Agricultural Research Service


item Tsybina, T
item Dunaevsky, Y
item Belozersky, M
item Zhuzhikov, D
item Oppert, Brenda
item Elpidina, E

Submitted to: Biochemistry
Publication Type: Peer Reviewed Journal
Publication Acceptance Date: 3/15/2005
Publication Date: 4/30/2005
Citation: Tsybina, T.A., Dunaevsky, Y.E., Belozersky, M.A., Zhuzhikov, D.P., Oppert, B.S., Elpidina, E.N. 2005. A cationic trypsin-like proteinase from the midgut of Tenebrio molitor larvae. Biochemistry (Moscow) 70: 300-305.

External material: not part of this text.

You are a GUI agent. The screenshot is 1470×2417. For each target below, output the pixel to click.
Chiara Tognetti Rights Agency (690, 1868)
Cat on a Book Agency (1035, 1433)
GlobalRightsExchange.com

Interpretive Summary: Little is known about the digestive enzymes of storage insect pests. A digestive enzyme from the yellow mealworm was isolated and characterized. The enzyme was determined to be a serine proteinase, trypsin, and several inhibitors were effective in reducing the activity of this enzyme. This information may be used in the development of novel biopesticides to control coleopteran storage pests.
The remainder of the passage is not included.